# Wild camping spot near Cardiff/Barry......



## Midnight Express (Apr 26, 2010)

Taking her indoors to see brother who lives in Barry......any members know of any spots suitable for a winnebago journey safe and ok..or any campsites that could take us????....looked on internet but no real luck.......


----------



## bigboack (Apr 26, 2010)

Midnight Express said:


> Taking her indoors to see brother who lives in Barry......any members know of any spots suitable for a winnebago journey safe and ok..or any campsites that could take us????....looked on internet but no real luck.......



This is in the wrong place why dont you ask in the wales forums.. Or become a paid up member and get all them free to download to sat navs or google maps.


----------



## kangooroo (Apr 26, 2010)

Can I suggest that, following my recent experience, you DON'T park at Nash Point....!  

The Knapp at Barry seems to be a popular spot although when I was there on the 17th it was quite crowded and noisy....


----------



## jogguk (Apr 27, 2010)

Midnight Express said:


> Taking her indoors to see brother who lives in Barry......any members know of any spots suitable for a winnebago journey safe and ok..or any campsites that could take us????....looked on internet but no real luck.......




How big is your winnebago?  There is a pub with a huge carpark (can't remember the name) on the main road between Barry and the airport.
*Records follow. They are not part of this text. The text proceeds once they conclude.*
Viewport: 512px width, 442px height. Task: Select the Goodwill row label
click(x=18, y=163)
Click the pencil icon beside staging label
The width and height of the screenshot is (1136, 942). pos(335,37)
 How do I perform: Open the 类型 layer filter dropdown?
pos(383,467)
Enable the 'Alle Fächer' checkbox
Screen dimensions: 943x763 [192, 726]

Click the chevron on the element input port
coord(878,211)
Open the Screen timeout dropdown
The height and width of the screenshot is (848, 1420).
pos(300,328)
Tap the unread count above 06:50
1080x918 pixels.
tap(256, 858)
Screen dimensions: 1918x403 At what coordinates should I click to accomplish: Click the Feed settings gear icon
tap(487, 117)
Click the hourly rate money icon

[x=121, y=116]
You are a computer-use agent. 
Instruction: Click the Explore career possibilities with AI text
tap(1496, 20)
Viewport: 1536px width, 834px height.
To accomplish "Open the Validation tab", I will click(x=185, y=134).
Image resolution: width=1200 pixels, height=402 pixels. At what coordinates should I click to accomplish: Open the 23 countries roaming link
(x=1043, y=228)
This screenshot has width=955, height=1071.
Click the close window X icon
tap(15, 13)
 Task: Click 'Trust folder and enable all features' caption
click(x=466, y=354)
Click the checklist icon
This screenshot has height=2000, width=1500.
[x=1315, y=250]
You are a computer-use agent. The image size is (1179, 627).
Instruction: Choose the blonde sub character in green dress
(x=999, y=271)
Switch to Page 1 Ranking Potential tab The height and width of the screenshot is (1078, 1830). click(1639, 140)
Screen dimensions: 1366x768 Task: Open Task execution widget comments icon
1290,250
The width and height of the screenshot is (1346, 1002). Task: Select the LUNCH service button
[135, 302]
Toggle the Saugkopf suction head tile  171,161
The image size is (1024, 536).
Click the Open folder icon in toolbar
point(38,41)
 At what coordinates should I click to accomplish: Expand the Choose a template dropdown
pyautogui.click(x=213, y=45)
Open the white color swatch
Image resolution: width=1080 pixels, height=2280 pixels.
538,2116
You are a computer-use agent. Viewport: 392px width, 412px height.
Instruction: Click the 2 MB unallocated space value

A lot of the pubs in the vicinity of the airport also appear to do an "airport parking scheme" 

Also check out the recent thread about Cardiff parking which I suggested a few spots. (search my posts) 

--john


----------



## barnybg (Apr 27, 2010)

*Where Cardiff/Barry...Porthcawl ?*

Never thought of  _ Barry _ as a campervan 'paradise',a bit industrial 'dock' for my liking and the _ Island !_ not vehicle friendly at all really,although there is a motorhome dealers there...
St Fagans is near to Cardiff/Barry,its a working history/museum with rebuilt original buildings etc,huge place but i dont know if they allow you to park up,maybe one night (try google search ?)
Otherwise depending on how close you want to be to  'Barry', there's Porthcawl a little further down the coast,usually M/H parked along the coast wall between Fair and Harbour/town,also try the 'surfers cove' nr Nottage,which is along out the otherside of town along coast road,parking allowed along road to rocks/beach and further along kept grass areas,also some camp sites too.


----------



## Canalsman (Apr 27, 2010)

barnybg said:


> ... also try the 'surfers cove' nr Nottage,which is along out the otherside of town along coast road,parking allowed along road to rocks/beach and further along kept grass areas,also some camp sites too.



Just had a look on Streetview - all the grassy areas are now blocked off with boulders and stones, and the disabled car park has barriers to stop its use by anyone - not very friendly.


----------



## john brunnock (Apr 28, 2010)

Midnight Express said:


> Taking her indoors to see brother who lives in Barry......any members know of any spots suitable for a winnebago journey safe and ok..or any campsites that could take us????....looked on internet but no real luck.......



hi you can wild it at barry knap as long as you arrive before they shut gates ,once gate shut you can get out but not back in ,the big vans usualy park sideways its ok done it a few times.theres also a campsite at sophia gardens cardiff town centre ,but theres a lovely campsite just outside of cardiff tredegar house newport its lovely there.


----------



## bigboack (Apr 29, 2010)

john brunnock said:


> hi you can wild it at barry knap as long as you arrive before they shut gates ,once gate shut you can get out but not back in ,the big vans usualy park sideways its ok done it a few times.theres also a campsite at sophia gardens cardiff town centre ,but theres a lovely campsite just outside of cardiff tredegar house newport its lovely there.



Your not relate to that madwoman on here are you.. not seen many Brunnocks before and now there are two...


----------